**What is needed**
Within the records below, how many lines contain "Open"? The answer is that number alone.

**Provided data**
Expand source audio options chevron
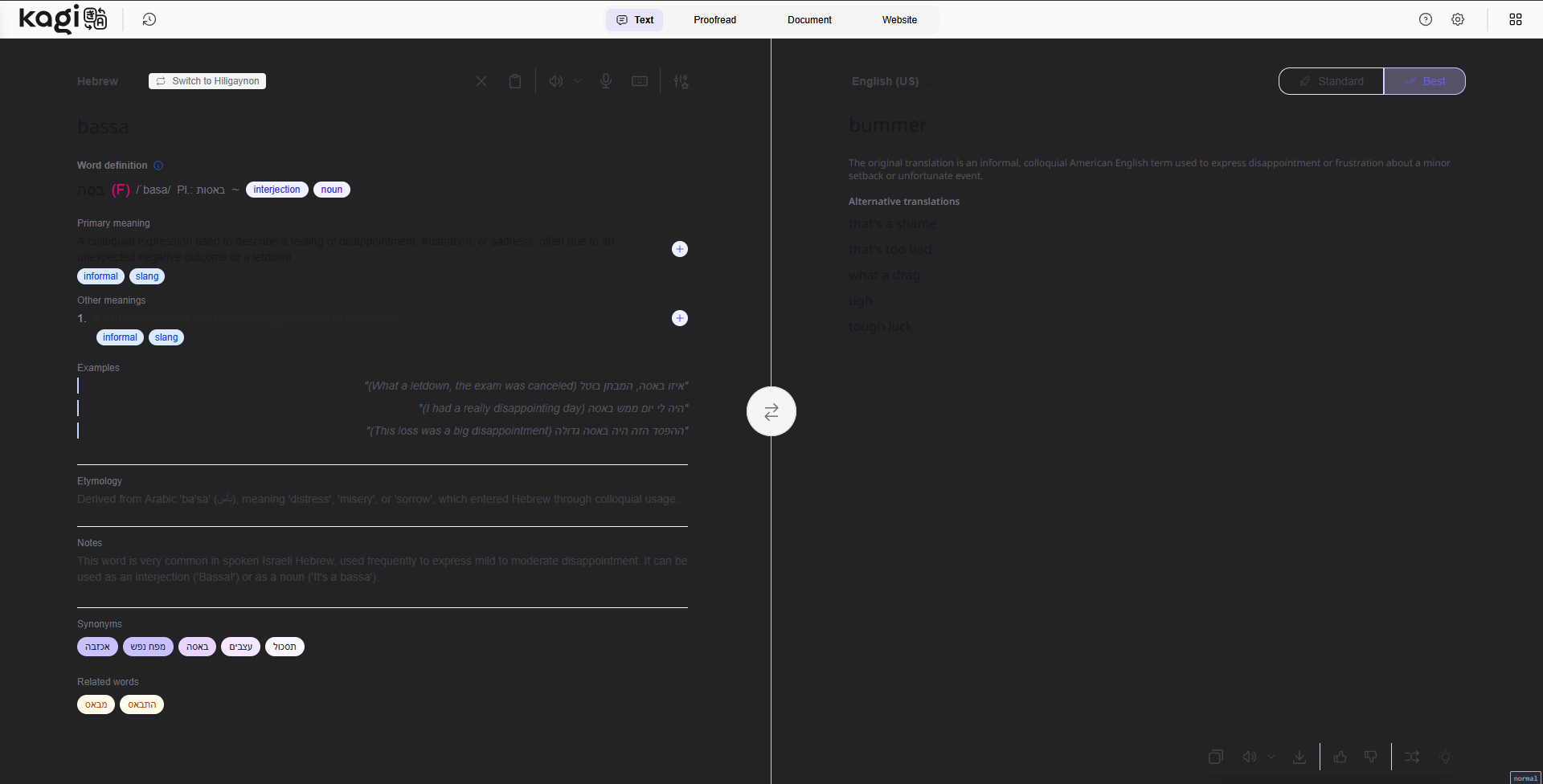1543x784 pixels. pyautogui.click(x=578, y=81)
==
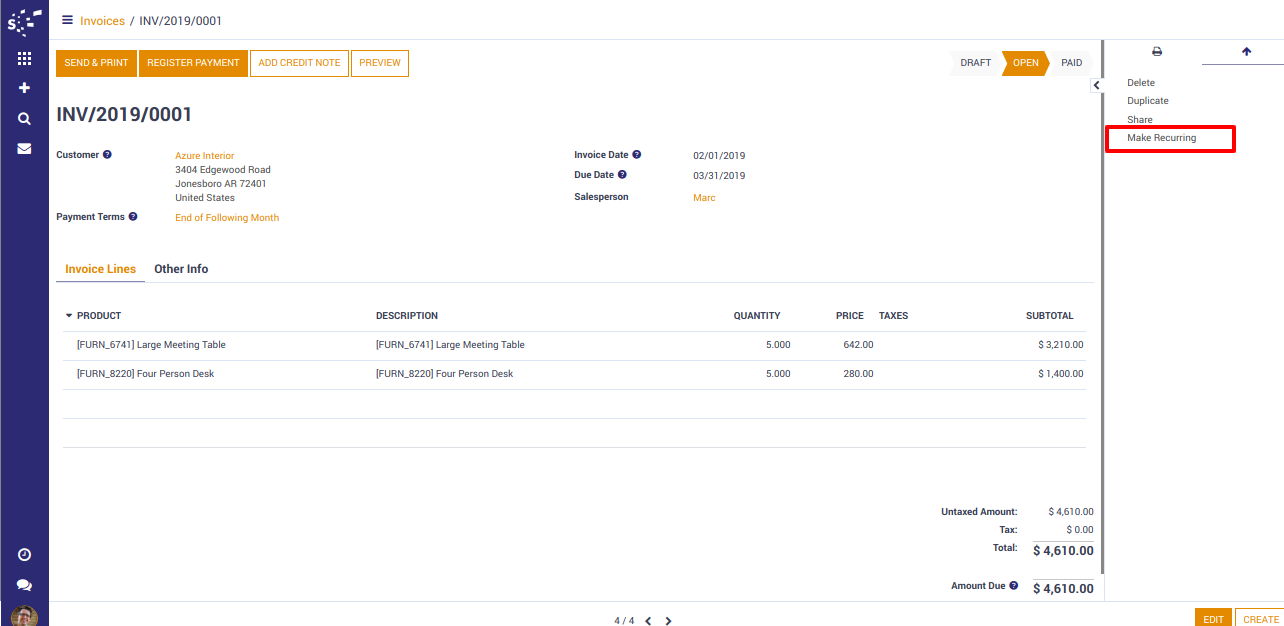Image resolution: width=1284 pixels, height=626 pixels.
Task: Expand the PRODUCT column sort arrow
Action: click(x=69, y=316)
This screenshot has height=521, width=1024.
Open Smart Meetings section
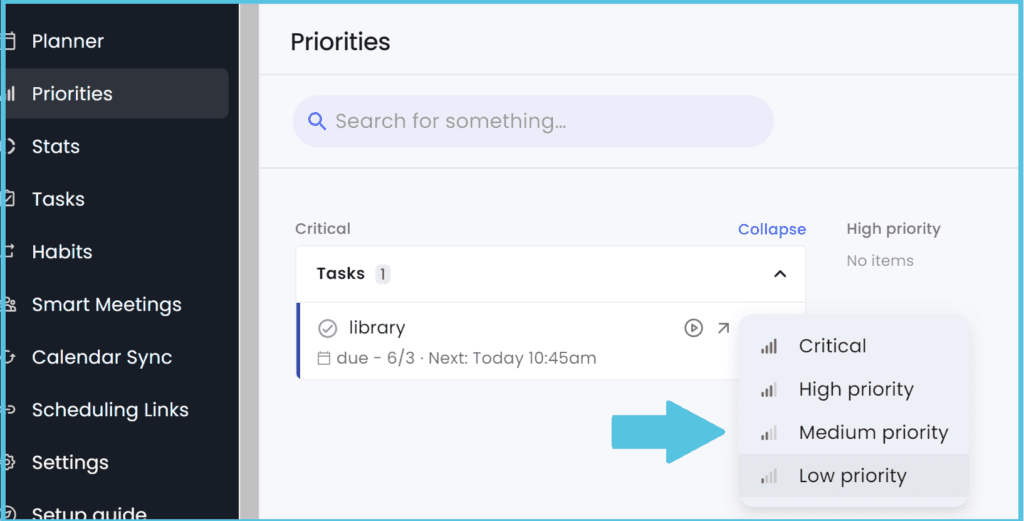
--
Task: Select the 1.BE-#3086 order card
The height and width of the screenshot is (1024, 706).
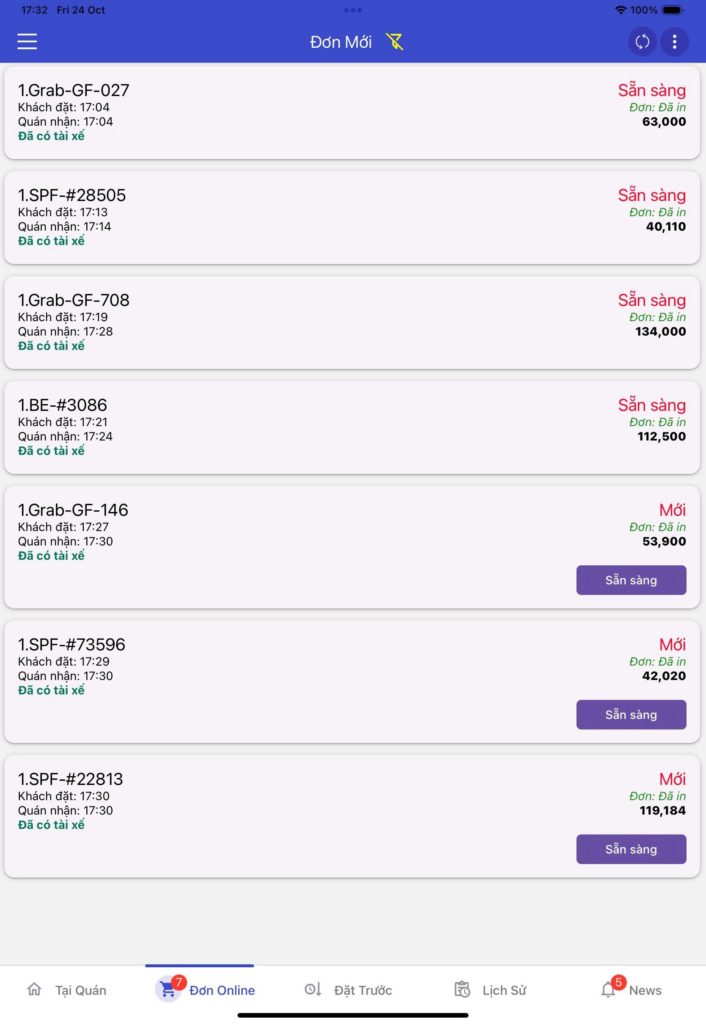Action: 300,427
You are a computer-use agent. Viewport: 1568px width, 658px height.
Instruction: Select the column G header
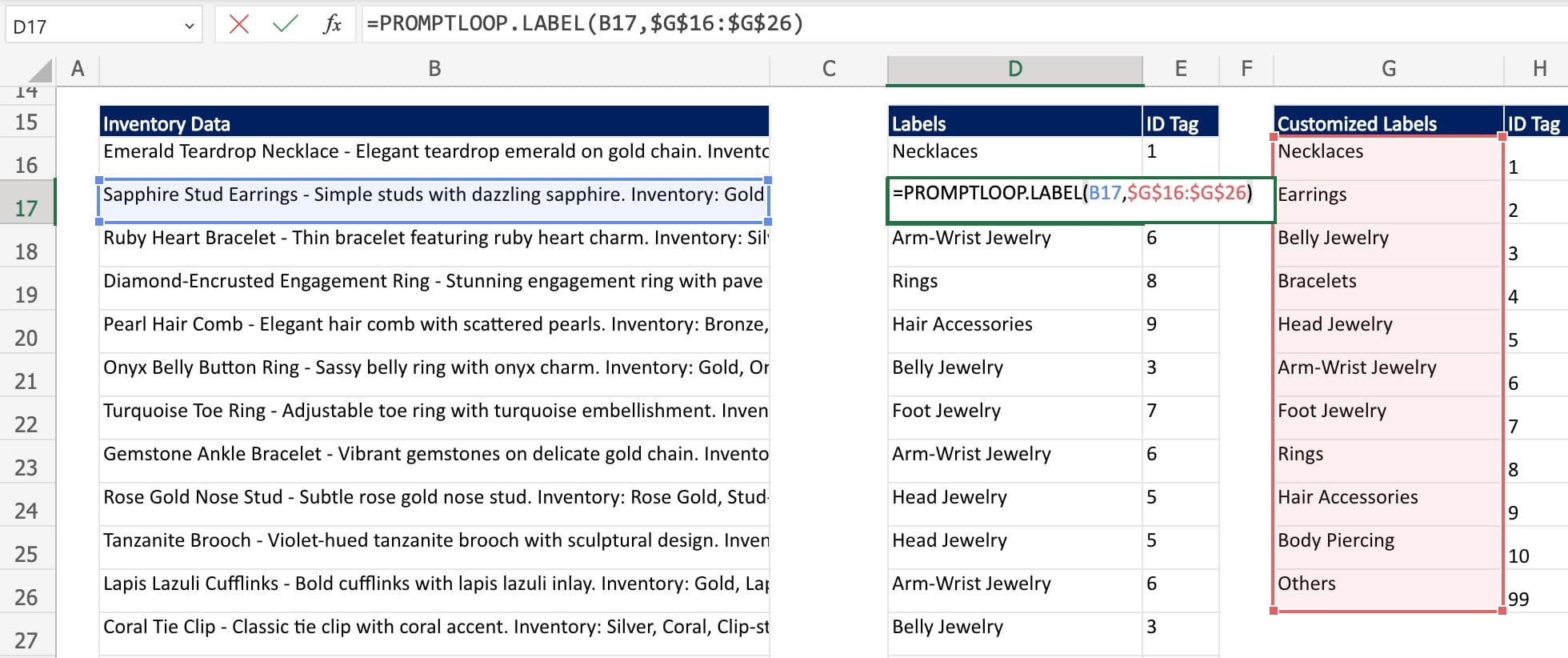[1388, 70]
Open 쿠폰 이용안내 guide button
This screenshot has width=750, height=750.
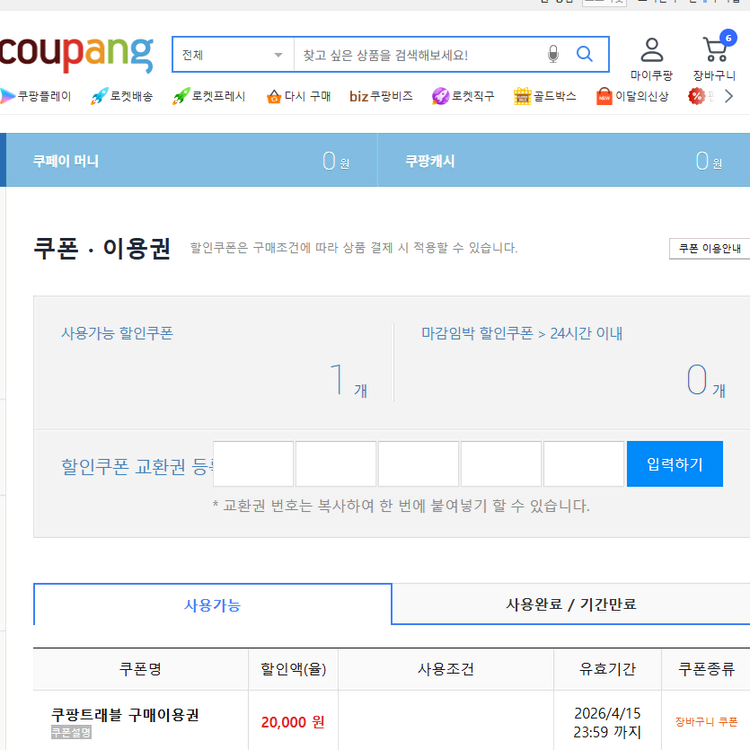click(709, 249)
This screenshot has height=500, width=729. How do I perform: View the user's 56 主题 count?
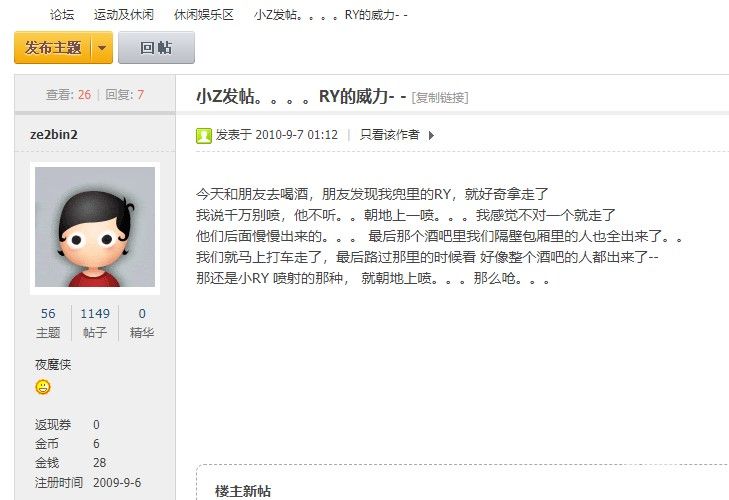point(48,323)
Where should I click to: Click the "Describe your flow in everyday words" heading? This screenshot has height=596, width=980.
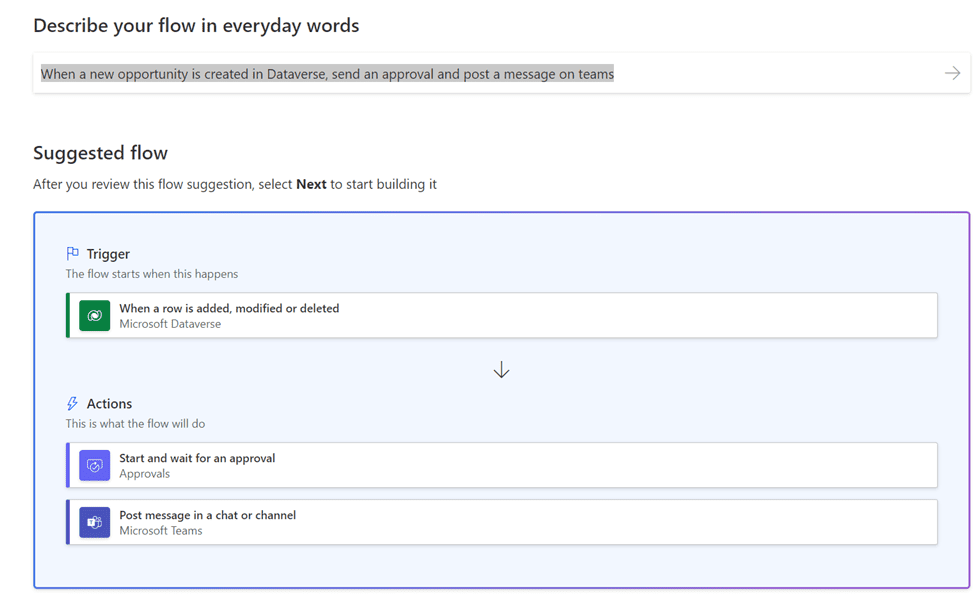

**Task response**
2